Elle Pérez (b. 1989) offers The World Is Always Again Beginning, History with the Present—an intimate and expansive portrait of community, kinship, and the act of witnessing. Pérez began making photographs at Bronx punk shows as a teenager, documenting ephemeral, shared moments of joy, rage, and solidarity. Two decades later, their practice continues to center collaboration and trust, creating images that are not only seen but held—by the people in them and the people who need them.

Their new exhibition spans early works, revised and recontextualized, alongside recent photographs taken in their grandfather’s garden in Puerto Rico and at Brooklyn’s iconic queer dance party, Papi Juice. A prose poem flows across the walls of the gallery, anchoring the visual archive in language that is both lyrical and exacting. “Form is relational,” Pérez writes, “and always re-inventing itself.” So too is memory, and the communities we build to carry it.

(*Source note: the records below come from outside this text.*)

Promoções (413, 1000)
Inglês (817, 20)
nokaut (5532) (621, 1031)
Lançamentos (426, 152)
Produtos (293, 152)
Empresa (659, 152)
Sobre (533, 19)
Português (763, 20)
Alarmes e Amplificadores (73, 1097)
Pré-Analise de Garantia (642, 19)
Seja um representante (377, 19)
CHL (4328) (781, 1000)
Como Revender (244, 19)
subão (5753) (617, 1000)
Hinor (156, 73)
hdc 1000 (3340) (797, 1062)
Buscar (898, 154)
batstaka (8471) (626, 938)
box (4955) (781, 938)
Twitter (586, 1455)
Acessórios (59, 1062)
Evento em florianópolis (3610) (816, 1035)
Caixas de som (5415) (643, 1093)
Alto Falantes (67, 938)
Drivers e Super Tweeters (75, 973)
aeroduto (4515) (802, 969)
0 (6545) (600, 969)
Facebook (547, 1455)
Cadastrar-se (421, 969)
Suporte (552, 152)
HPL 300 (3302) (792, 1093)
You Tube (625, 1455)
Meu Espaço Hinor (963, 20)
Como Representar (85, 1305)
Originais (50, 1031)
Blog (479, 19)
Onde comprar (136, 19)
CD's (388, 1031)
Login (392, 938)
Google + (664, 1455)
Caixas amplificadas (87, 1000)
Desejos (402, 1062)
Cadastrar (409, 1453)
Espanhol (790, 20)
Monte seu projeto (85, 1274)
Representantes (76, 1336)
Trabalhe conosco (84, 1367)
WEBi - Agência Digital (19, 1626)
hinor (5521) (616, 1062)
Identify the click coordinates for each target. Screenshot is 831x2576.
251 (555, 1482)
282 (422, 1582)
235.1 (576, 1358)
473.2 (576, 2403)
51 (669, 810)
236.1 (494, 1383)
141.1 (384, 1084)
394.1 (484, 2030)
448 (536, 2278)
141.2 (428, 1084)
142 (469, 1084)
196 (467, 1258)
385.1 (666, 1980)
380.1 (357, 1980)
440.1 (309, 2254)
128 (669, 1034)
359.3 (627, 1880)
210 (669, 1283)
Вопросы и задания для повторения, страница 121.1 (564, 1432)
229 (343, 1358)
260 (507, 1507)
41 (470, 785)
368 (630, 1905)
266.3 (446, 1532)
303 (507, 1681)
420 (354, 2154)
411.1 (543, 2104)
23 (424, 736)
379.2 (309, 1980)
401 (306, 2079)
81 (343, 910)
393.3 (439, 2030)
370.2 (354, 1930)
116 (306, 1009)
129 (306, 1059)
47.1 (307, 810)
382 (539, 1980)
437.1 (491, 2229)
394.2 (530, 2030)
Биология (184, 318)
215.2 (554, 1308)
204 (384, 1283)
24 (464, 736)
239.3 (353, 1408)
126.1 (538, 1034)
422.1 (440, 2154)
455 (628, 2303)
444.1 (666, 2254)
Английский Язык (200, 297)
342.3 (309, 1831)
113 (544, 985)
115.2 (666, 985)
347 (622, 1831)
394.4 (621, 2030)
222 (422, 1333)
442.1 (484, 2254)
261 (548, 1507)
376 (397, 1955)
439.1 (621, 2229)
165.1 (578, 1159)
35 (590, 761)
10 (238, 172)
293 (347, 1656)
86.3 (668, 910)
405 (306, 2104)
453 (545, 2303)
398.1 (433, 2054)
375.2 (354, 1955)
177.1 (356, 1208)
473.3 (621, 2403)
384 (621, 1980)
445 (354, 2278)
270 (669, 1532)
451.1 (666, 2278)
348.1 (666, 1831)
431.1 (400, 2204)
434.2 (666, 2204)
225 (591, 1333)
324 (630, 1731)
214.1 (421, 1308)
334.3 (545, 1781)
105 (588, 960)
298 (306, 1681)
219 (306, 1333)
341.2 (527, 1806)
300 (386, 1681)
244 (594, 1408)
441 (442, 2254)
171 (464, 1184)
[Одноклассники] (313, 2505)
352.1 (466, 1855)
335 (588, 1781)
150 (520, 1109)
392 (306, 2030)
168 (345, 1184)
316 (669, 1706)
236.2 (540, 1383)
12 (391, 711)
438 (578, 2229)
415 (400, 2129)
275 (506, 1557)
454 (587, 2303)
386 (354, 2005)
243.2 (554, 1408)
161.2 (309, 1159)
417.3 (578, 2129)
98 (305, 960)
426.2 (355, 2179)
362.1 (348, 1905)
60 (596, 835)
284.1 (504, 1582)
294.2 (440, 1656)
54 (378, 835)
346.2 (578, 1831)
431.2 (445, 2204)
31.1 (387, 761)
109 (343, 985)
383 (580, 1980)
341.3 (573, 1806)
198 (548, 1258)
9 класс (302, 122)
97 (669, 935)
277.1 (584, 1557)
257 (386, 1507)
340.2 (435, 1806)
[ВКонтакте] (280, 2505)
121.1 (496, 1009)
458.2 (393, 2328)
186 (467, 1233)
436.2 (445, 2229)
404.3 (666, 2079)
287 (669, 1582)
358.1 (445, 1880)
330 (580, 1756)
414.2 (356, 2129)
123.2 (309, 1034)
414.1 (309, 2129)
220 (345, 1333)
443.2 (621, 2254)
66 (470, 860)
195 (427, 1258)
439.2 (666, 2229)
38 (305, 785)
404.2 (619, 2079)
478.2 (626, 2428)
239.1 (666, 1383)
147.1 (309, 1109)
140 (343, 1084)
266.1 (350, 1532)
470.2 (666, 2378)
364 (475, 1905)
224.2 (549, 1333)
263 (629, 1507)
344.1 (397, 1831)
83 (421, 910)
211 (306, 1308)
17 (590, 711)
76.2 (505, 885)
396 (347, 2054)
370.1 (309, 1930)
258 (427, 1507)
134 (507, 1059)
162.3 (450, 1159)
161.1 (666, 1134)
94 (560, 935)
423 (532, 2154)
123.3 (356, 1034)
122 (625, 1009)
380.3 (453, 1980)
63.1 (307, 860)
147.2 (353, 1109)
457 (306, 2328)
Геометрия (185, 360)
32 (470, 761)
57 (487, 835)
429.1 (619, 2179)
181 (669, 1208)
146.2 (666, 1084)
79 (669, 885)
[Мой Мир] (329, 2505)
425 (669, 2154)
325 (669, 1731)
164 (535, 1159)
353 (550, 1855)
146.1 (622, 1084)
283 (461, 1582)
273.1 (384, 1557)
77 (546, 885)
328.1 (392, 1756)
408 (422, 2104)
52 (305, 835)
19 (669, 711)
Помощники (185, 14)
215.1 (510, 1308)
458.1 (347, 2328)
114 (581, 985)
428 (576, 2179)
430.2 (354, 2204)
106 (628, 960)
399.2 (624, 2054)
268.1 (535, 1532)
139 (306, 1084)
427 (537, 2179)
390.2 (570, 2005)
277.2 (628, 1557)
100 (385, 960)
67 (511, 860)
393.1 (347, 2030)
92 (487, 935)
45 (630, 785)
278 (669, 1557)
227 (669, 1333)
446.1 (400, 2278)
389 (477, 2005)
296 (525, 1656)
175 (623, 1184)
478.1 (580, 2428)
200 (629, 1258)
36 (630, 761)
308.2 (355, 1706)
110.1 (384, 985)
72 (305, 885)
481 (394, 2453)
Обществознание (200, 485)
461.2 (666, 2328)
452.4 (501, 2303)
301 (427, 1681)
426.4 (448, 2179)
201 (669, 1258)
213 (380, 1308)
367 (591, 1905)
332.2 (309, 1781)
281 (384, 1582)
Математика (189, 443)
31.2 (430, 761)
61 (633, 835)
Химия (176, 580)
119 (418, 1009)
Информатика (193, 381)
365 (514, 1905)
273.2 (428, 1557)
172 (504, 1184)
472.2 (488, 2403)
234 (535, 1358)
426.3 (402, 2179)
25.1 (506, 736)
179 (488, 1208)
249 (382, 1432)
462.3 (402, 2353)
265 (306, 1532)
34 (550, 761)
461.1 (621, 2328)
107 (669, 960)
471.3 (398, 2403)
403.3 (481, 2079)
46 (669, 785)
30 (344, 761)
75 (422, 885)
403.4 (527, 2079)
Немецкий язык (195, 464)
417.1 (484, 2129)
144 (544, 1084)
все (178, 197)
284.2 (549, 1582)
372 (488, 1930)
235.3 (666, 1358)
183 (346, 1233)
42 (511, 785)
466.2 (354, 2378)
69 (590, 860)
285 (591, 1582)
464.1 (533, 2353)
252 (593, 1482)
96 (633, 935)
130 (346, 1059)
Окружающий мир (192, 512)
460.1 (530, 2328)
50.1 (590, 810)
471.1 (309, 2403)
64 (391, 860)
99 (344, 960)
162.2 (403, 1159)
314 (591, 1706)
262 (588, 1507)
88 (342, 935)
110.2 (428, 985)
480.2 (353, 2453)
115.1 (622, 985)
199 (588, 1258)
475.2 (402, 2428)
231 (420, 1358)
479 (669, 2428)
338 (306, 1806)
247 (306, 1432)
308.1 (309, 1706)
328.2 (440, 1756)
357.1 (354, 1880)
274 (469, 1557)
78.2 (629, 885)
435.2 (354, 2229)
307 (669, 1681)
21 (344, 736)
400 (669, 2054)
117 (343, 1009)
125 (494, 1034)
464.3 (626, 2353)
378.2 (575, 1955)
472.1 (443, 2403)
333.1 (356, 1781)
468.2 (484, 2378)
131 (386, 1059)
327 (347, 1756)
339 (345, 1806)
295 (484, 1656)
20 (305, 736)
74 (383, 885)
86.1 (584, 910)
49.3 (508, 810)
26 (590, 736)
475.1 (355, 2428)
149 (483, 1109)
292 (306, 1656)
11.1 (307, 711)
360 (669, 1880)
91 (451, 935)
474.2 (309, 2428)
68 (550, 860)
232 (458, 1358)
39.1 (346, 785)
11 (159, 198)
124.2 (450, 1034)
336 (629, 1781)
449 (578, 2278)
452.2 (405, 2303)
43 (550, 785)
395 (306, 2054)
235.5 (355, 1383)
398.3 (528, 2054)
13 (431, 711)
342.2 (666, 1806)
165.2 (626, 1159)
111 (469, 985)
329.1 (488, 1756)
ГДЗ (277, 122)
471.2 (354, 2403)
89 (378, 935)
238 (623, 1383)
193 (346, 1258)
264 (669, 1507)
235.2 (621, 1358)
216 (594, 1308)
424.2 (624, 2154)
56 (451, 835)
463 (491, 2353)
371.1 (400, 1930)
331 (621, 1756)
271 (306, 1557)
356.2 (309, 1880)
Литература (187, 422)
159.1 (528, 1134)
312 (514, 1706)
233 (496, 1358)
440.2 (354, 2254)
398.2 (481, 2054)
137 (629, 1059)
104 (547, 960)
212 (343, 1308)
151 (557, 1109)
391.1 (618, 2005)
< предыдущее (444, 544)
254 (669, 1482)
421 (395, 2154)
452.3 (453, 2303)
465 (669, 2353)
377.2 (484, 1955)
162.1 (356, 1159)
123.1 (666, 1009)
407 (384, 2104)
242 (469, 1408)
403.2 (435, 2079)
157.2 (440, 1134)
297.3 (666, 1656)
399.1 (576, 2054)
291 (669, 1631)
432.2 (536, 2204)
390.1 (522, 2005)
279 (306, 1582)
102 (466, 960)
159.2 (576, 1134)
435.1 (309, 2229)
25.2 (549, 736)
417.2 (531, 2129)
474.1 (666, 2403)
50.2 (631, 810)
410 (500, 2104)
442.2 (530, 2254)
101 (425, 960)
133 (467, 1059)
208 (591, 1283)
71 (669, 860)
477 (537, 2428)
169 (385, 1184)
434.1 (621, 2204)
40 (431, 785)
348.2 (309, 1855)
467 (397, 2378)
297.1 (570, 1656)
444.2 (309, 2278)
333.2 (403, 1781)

In Aviary, Raven Chacon (b. 1977, Fort Defiance, Navajo Nation) transforms the adjacent North Gallery into a sonic chamber of resonance and resistance. Known for his site-responsive practice, Chacon began his exploration by listening—clapping his hands and counting the reverberation as it faded across the glass ceiling and Spanish tile of the Beaux Arts building designed by Cass Gilbert. That echo lasted six full seconds.

Intrigued by the layered histories of the site—including its ties to John James Audubon and his Birds of America—Chacon conceived a sound installation that brings attention to the voices and histories that have long been silenced. Aviary invites us to pause, listen, and consider the acoustics of power: what persists, what disappears, and what can still be heard. A series of live performances by musicians and vocalists were also activated in the space throughout the run of the show.

Both exhibitions were curated by Jenny Jaskey, Chief Curator at Arts and Letters, and supported by the Wolf Kahn Foundation.